***** Testo fornito *****

I Volsci, i Latini e i Romani hanno segnato di molte vicende queste terre diventate poi possedimento dello Stato Pontificio, e proprio qui molti Pontefici sono transitati.

Allo stesso modo dei paesi limitrofi, così Roccasecca dei Volsci fu rifugio da tempi memorabili di piccole guarnigioni e fuggiaschi scampati agli attacchi, dei Romani prima e alle truppe di Carlo Magno in seguito, alla Piperno Volsca e Latina.

Le origini di Roccasecca dei Volsci risalgono all’epoca della distruzione di Privernum ad opera dei Saraceni, nel IX secolo e della conseguente fuga delle popolazioni terrorizzate che si rifugiarono in parte sull’attuale Colle Rosso, dove venne edificata Piperno, oggi Priverno, ed in parte in altri centri: Roccagorga, Asprano, Prossedi e Castrum Crucis (o Castellum S. Crucis, il Castello della Croce, così chiamata fino al 1205), edificata sul luogo di una torre d’avvistamento romana; Successivamente prese il nome “Castrum Rocchae Siccae”, poi “Rocca” e “Roccasecca”; in seguito, nel 1872, con l’Unità d’Italia, al nome “Roccasecca” si aggiunse “dei Volsci”, per distinguerla dalla città omonima del frusinate.

***** Dati di partenza *****

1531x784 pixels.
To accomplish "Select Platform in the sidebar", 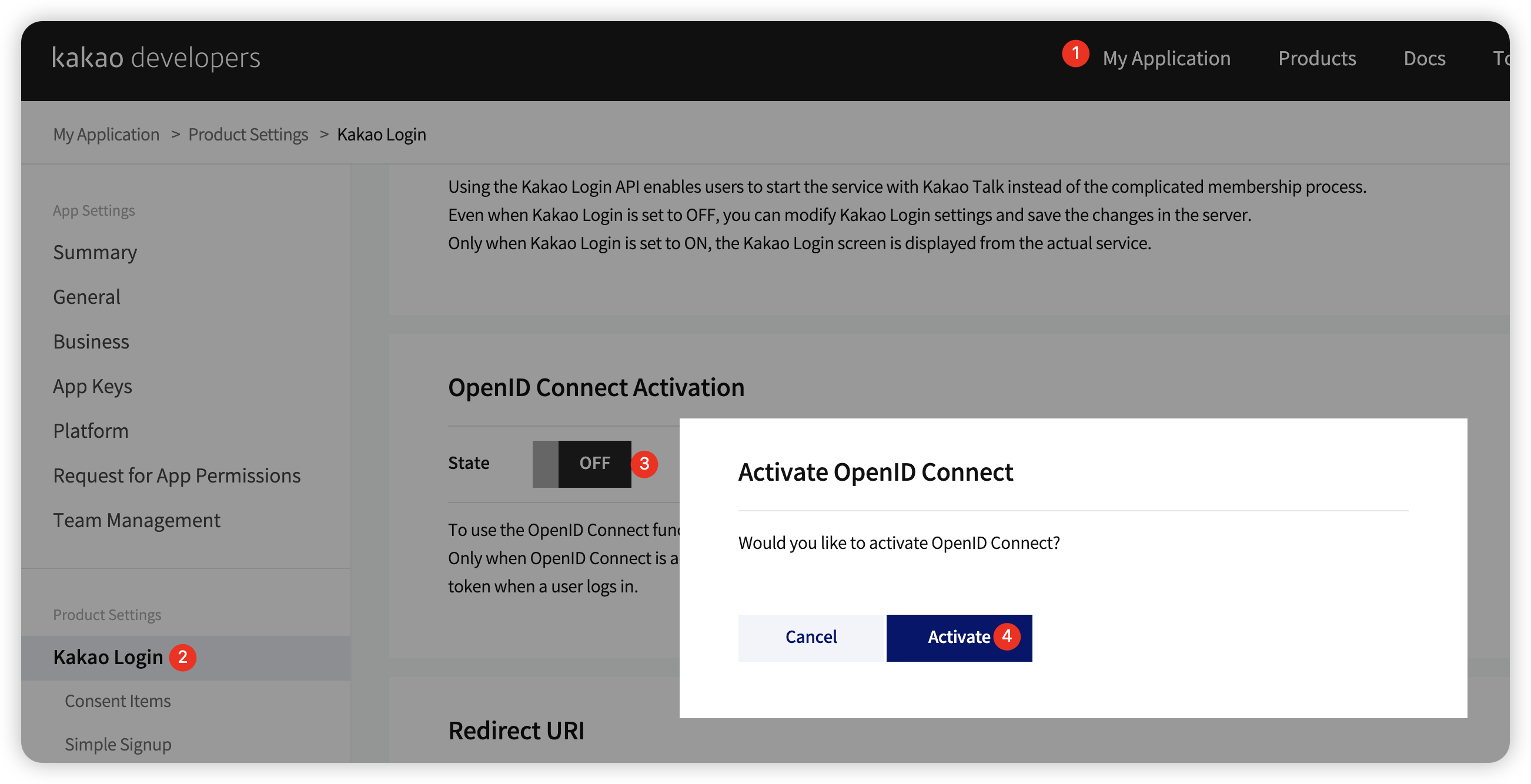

*****

Puoi proseguire il testo sulle origini di Roccasecca dei Volsci, riprendendo subito dopo la sua ultima frase?

◆ **Risposta**
La sua importanza viene oltremodo confermata da ripetuti attacchi bellici, che nel corso della sua secolare storia il paese ha subito con due tremende distruzioni: la prima nel 1125 ad opera delle truppe di Papa Onorio II, la seconda da parte dei soldati del francese Carlo VIII che nel 1495 fece radere al suolo il piccolo abitato in omaggio alla amicizia che lo legava alla famiglia dei Colonna, in quel periodo ostinati oppositori del Papa.

Siamo nella terra dei Papi e questi più di ogni altra autorità hanno deciso le sorti del nostro territorio.

Tra i secoli XII e XIII e più precisamente, dal 1377, con “Papa Gregorio XI” (1370-1378) appena tornato da Avignone, Roccasecca ed una parte del territorio di Pisterzo furono donati dalla Chiesa a “Nofrio” della potente famiglia “Conti” di Ceccano; tra il 1425 ed il 1428 passò a “Ildebrando Conti” e ai suoi successori.

Dal 1556, per un brevissimo periodo, fu dei “Carafa”, Conti di Montorio (Napoli) che nel 1558 la cedettero alla nobile famiglia romana dei “Massimo”, il cui principale rappresentante  fu “Carlo Camillo II”, mecenate, collezionista, disegnatore, esperto d’arte e di archeologia, eletto Cardinale nel 1670; A lui dobbiamo il culto di “San Massimo Martire” di Roma, “Palazzo Massimo” (1650 c.), i tempietti di “San Raffaele” (1659) e della “Madonna della Pace” (1661).

Nel 1761 Roccasecca passò alla famiglia “Gabrielli” di Roma, signori anche di Prossedi e di Pisterzo e poi al “Marchese Del Gallo di Roccagiovine”, ultimo feudatario.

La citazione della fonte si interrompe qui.